Texto para leitura:
········

Imagine a cena: você vai à Sala São Paulo escutar a OSESP (Orquestra Sinfônica do Estado de São Paulo). Primeiro, o dilema da roupa. Não pode ir de qualquer jeito. Chegou lá, desliga o celular, desativa o alarme. Silêncio absoluto. Não pode tossir. Você não sabe a hora certa de aplaudir. Olha para o palco: os músicos impecáveis, seguindo a partitura com precisão cirúrgica. É bonito, é impressionante, mas também é intimidador. É rígido.
Gabriele Leite conhece bem essa rigidez. Violonista clássica, primeira da categoria a entrar na lista Forbes Under 30 e presente na lista do Futuro da Música da Rolling Stone Brasil, ela passou anos navegando pelos códigos não escritos da música de concerto. Mas seu segundo disco, Gunûncho (2025), que acaba de ser lançado pela gravadora Rocinante, vem para desafiar essas convenções.
O álbum reúne obras de quatro compositoras que, embora não fossem violonistas, escreveram peças marcantes para o instrumento: Chiquinha Gonzaga, Lina Pires de Campos, Tania León e Thea Musgrave. E tudo isso carrega o nome que sua mãe deu à mantinha de bebê que a acompanhava para todo lado.
A mantinha e o manifesto
"Quando eu era criança, eu tinha essa mantinha, essa naninha, que eu carregava para cima e para baixo", conta Gabriele. "E minha mãe sempre falava: 'Vai lá, pegou o Gunûncho?' Para mim, Gunûncho era uma palavra que todo mundo conhecia. Depois que tive que doar meu Gunûncho, falei para meus amigos e eles ficavam: 'Que que é isso?' Eu falei: 'Ah, beleza, ninguém conhece essa palavra'".
O termo voltou quando surgiu a oportunidade de gravar o segundo disco. Seria sobre mulheres compositoras, e Gabriele queria trazer também o aspecto familiar. "Minha família sempre me apoiou muito. Isso às vezes é difícil de acontecer. Quantos músicos a gente não conhece que eram para ser grandes músicos, mas desistiram porque não teve apoio da família?"
A caligrafia da palavra Gunûncho na capa do disco é da mãe de Gabriele, Edelzuita Leite. E aqui o projeto ganha outra camada política. "Minha mãe não acabou a escola. Então é também um lugar de reflexão, sabe? Ela tinha o direito de acabar a escola, mas ela não conseguiu por N questões."

········

Material:
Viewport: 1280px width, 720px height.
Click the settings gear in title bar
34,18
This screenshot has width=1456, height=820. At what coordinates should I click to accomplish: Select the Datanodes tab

········

Tarefas e exercícios:
**1.** No texto sobre o disco Gunûncho, por que Gabriele Leite quis incluir também o aspecto familiar no segundo disco? Explique em uma a três frases.
**2.** Transcreva do texto sobre o disco Gunûncho tudo o que vai de "Gabriele Leite conhece" até "para todo lado.".
O material constitui um conjunto à parte, independente do texto.

Resultados do exercício:
**1.** Porque sua família sempre a apoiou muito, algo que, segundo ela, às vezes é difícil de acontecer. Ela lembra que muitos músicos que poderiam ter sido grandes desistiram por não terem tido apoio da família.

**2.**
Gabriele Leite conhece bem essa rigidez. Violonista clássica, primeira da categoria a entrar na lista Forbes Under 30 e presente na lista do Futuro da Música da Rolling Stone Brasil, ela passou anos navegando pelos códigos não escritos da música de concerto. Mas seu segundo disco, Gunûncho (2025), que acaba de ser lançado pela gravadora Rocinante, vem para desafiar essas convenções.
O álbum reúne obras de quatro compositoras que, embora não fossem violonistas, escreveram peças marcantes para o instrumento: Chiquinha Gonzaga, Lina Pires de Campos, Tania León e Thea Musgrave. E tudo isso carrega o nome que sua mãe deu à mantinha de bebê que a acompanhava para todo lado.